**DATA LISTING**
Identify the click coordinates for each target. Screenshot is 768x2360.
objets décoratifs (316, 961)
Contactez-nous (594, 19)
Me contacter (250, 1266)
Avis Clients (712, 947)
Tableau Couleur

**PROBLEM DETAILS**
Set down each line of the material above again, exactly.

**RESULT OF THE EXERCISE**
Identify the click coordinates for each target. Screenshot is 768x2360.
objets décoratifs (316, 961)
Contactez-nous (594, 19)
Me contacter (250, 1266)
Avis Clients (712, 947)
Tableau Couleur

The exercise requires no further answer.